2. To find the intersection point of the lines, we convert them to slope-intercept form then equate them to each other.
3x - 2y - 7 = 0
2y = 3x - 7
y = (3/2)x - 7/2
and
4x - 3y + 2 = 0
3y = 4x + 2
y = (4/3)x + 2/3
Equating the two:
(3/2)x - 7/2 = (4/3)x + 2/3
(1/6)x = 25/6
x = 25
So, the two lines intersect at x = 25. Substituting x = 25 into the first equation,
3(25) - 2y - 7 = 0
75 - 2y - 7 = 0
68 = 2y
y = 34
This gives (25, 34).
The gradient of the line passing through (25, 34) and (1, 4) is:
(34 - 4)/(25 - 1) = 5/4
Writing the point-slope form:
y - 4 = (5/4)(x - 1)
This gives:
y - 4 = (5/4)x - 5/4
y - 11/4 - (5/4)x = 0
3. The slope of the parabola y = 4 - 3x - x^2 is found by taking the derivative.
y' = -2x - 3
For a line to be tangent, it has to touch the parabola and have a slope equal to the slope of the parabola at the point of intersection.

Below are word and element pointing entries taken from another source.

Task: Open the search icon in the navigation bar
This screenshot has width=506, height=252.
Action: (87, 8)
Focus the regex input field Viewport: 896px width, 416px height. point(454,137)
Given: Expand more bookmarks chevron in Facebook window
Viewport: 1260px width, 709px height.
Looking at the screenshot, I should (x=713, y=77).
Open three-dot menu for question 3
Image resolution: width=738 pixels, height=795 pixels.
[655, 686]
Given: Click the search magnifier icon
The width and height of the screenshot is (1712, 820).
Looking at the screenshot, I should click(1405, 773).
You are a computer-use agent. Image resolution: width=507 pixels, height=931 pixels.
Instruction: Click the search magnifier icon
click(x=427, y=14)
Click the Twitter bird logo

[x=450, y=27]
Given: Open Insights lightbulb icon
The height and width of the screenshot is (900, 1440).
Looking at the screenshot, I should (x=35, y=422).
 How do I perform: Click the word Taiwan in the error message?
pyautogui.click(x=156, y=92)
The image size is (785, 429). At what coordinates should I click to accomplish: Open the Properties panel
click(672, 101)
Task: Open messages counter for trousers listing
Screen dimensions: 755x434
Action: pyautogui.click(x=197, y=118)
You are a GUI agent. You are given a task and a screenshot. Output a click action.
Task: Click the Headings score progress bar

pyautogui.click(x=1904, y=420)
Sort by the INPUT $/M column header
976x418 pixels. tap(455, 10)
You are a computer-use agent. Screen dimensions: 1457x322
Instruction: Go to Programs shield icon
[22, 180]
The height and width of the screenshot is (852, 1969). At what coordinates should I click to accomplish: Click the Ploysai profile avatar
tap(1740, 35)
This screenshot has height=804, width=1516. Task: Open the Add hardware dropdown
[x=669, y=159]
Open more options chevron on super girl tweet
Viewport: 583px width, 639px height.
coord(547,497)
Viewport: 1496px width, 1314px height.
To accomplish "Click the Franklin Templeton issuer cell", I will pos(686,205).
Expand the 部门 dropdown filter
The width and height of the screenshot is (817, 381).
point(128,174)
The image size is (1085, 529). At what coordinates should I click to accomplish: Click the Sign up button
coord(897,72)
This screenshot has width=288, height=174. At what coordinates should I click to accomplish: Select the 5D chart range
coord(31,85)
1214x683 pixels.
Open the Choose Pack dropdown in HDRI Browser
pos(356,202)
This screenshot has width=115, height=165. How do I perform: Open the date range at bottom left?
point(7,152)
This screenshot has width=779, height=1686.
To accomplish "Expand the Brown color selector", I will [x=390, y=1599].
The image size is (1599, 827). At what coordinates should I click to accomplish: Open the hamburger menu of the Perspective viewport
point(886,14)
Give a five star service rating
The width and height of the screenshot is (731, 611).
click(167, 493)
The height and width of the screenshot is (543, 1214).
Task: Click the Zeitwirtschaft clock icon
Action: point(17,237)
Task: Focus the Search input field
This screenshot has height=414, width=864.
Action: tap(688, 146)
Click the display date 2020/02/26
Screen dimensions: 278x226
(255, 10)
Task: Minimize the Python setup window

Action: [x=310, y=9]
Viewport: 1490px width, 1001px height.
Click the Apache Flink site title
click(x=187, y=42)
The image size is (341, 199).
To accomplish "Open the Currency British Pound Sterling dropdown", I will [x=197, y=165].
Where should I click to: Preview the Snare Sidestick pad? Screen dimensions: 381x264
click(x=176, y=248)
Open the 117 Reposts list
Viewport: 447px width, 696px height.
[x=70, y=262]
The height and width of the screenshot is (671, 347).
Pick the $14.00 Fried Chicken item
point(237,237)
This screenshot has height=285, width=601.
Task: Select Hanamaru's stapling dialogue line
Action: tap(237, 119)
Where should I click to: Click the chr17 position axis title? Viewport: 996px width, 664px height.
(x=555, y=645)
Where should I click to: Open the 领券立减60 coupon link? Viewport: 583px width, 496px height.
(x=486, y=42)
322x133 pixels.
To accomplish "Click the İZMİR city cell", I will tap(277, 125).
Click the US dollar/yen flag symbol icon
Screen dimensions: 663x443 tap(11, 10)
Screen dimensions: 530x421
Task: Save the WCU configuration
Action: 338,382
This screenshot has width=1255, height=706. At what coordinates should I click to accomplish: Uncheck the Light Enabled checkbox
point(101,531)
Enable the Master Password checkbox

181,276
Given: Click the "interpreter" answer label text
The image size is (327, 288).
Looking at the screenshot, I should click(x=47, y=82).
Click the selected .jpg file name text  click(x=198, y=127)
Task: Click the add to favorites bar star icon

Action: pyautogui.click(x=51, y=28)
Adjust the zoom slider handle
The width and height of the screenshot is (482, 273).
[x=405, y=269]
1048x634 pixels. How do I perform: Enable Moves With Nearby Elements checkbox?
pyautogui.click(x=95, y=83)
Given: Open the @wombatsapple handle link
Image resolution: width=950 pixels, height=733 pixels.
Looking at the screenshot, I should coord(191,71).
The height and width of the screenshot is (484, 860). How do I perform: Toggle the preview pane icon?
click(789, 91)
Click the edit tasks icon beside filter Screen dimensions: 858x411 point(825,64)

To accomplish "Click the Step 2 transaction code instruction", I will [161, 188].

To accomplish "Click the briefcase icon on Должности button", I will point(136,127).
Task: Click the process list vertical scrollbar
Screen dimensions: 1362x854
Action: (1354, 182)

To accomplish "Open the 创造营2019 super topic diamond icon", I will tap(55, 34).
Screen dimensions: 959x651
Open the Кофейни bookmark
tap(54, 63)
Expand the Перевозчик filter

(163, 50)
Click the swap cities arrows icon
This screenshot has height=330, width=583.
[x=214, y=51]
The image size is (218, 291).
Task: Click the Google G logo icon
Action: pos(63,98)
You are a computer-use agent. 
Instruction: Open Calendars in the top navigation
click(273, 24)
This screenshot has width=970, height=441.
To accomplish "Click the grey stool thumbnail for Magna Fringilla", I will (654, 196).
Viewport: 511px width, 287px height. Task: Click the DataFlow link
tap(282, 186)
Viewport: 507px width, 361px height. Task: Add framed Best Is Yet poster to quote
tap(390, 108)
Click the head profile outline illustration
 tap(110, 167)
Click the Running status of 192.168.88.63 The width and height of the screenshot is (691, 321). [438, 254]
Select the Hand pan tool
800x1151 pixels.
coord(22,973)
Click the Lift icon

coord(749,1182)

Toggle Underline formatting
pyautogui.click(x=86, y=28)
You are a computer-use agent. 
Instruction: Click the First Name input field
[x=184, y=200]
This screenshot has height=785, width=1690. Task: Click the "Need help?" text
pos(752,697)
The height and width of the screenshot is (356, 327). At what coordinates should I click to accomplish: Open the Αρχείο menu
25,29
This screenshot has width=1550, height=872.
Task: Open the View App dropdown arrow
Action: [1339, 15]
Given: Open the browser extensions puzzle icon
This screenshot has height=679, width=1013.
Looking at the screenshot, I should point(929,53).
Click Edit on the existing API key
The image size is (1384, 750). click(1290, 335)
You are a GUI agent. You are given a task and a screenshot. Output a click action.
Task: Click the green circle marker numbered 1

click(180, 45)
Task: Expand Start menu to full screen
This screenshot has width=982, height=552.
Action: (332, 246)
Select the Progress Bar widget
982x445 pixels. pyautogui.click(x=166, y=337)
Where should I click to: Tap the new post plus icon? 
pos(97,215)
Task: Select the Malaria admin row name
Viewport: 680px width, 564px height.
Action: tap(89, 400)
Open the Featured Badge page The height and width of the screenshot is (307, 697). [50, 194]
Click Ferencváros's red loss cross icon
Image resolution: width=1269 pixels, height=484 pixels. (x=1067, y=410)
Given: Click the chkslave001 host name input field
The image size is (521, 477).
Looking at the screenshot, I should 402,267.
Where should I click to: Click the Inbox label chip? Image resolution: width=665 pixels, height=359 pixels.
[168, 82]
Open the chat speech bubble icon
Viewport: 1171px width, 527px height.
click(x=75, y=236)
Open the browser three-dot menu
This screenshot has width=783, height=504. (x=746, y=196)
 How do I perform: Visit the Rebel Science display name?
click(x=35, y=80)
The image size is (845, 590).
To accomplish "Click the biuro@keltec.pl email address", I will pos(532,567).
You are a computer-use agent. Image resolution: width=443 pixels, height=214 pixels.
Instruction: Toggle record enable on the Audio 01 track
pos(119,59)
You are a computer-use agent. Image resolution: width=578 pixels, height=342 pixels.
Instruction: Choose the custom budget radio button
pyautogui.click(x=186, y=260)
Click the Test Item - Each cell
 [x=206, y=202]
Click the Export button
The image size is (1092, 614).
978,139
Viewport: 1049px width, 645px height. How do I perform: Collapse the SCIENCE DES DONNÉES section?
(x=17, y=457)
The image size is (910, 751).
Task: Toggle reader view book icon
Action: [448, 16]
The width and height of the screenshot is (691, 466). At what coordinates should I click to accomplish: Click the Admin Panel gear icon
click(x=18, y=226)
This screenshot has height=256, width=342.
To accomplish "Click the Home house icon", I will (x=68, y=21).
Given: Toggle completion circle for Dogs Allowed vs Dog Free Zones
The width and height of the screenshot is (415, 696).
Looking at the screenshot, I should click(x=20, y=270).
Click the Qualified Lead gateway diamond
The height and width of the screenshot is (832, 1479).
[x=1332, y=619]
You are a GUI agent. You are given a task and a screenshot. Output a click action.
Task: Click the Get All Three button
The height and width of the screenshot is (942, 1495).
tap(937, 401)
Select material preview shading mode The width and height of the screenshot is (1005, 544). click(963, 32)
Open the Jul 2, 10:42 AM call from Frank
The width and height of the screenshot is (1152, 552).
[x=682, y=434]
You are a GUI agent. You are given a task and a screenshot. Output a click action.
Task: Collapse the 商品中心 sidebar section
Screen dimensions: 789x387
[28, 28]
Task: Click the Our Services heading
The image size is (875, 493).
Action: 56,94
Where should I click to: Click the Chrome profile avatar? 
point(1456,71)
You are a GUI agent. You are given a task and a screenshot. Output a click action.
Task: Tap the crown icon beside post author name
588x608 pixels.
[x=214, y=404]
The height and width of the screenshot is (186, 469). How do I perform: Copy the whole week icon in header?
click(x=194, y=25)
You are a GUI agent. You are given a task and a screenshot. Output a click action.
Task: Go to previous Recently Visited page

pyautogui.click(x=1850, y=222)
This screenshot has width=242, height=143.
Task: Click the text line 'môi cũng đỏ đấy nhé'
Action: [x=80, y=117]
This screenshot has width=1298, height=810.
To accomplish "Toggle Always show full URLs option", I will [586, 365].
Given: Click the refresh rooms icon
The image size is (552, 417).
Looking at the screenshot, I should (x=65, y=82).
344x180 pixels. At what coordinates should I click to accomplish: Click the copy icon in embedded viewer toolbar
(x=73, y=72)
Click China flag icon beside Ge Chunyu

The point of intersection of the line and parabola can be found by equating the two equations:
x + 8 = 4 - 3x - x^2
x^2 + 4x + 4 = 0
(x + 2)^2 = 0
This gives x = -2, substituting this into the equation of the slope of the parabola:
y' = -2(-2) - 3 = 1
Since the slope of the parabola is 1 at the point of intersection, and the slope of y = x + 8 is clearly 1, the line y = x + 8 is a tangent to the parabola.